The trauma of having that stupid, annoying PICC line in my arm. 24/7 for 9 months. The thing that would give the nurses access to pump poison into me. The thing that also saved me having needles stabbed into me for 9 months. The thing that allowed me to get my treatment. The thing I had to have replaced not once but twice because of infections.

The trauma of ALL the side effects of chemo and the other treatments. My body doesn’t like blood or blood products transfusions. I have an allergic reaction to blood when it’s pumped into me. I had dry lips, eyelids and dry skin in other sensitive areas. I didn’t lose all my hair (this is a massive perk) however my hair did thin and I was pulling out massive balls of hair in the shower. Once chemo stopped it started growing back and for a while I had a halo of frizzy hair. This eventually turned into a helmet of frizzy hair. Don’t forget the being sick, tired, exhausted, just feeling ill and so achey. Feeling shit majority of the 9 months.

The trauma of laying in bed so scared to fall asleep in case I didn’t wake up the next morning. This was awful. This is such an intrusive thoughts that come with all the other intrusive thoughts. The nurses, my family or my (ex) boyfriend having to deal with my dead body. Being scared because I wouldn’t get to say goodbye or give my dog one last hug.

It’s so easy to say try not to think about, or but it’s all better now, or but you’re better now. It was traumatic. I’ve never dealt with the trauma. I was in survival mode throughout the treatment. And similar throughout covid. Then with other issues that were going on I just get pushing. Just kept getting on with it until I finally broke. I have had many break downs in the past. But I just was so tired of breaking down. I wanted to sort the issue out.

21/12/2022
So why today. What triggered me today. I recieved a very sweet gift from my sister Laura and her husband Dave congratulating me on 3 years. I didn’t feel sad or emotional. I felt happy. It was only just iver a week ago my parents came over and gave me a little gift and a card as well for my anniversary. But I got very emotional.
I feel like if I don’t take this opportunity now to tell the world then I don’t know when I will. I fell like I can handle telling people now. I’ve wrote so many notes about when I should and shouldn’t post about my achievement. But it’s happening. Here it is. I don’t know what else to say. I feel like everything I’ve wanted to say about getting the all clear is in this post.

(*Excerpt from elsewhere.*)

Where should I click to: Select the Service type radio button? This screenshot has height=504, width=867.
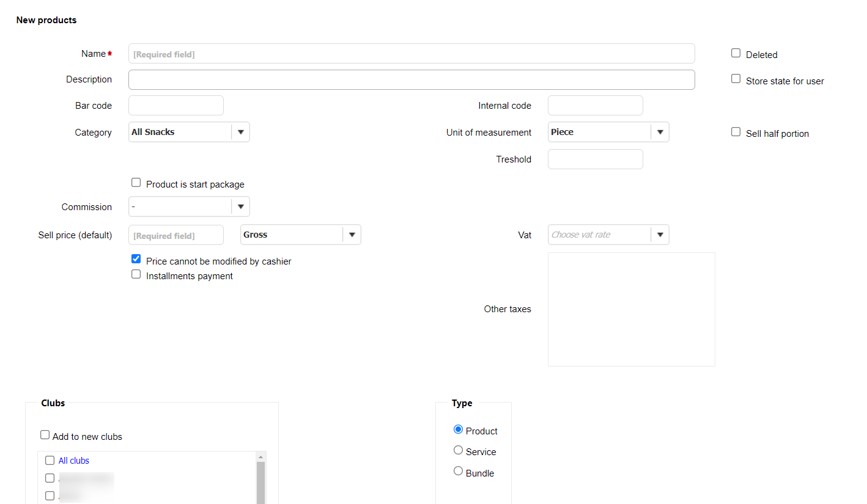tap(458, 450)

I am so grateful for all the support I’ve recieved. From my family, my friends, the hospital staff, my work colleagues and even strangers. Its overwhelming the support I’ve recieved from so many different people whether I know them or not. I’m genuinely very privileged to have the support I do, and of course I will always appreciate it.

For those going through cancer (either through treatment, remission or after the all clear) please talk to someone. Please get your emotions and feelings out. You’re stronger than you know, even when it feels like the darkest times. But we aren’t superhuman, we all need to lean on another from time to time.

And for those who know someone going through cancer and are supporting them (this is just from my personal experience) you’re very important to them. Sometimes they will need someone to just listen to them and hear their thoughts, sometimes they will need someone to give them a hug or play a game of cards with. Sometimes they won’t always be able to tell you what they need but they appreciate what you do.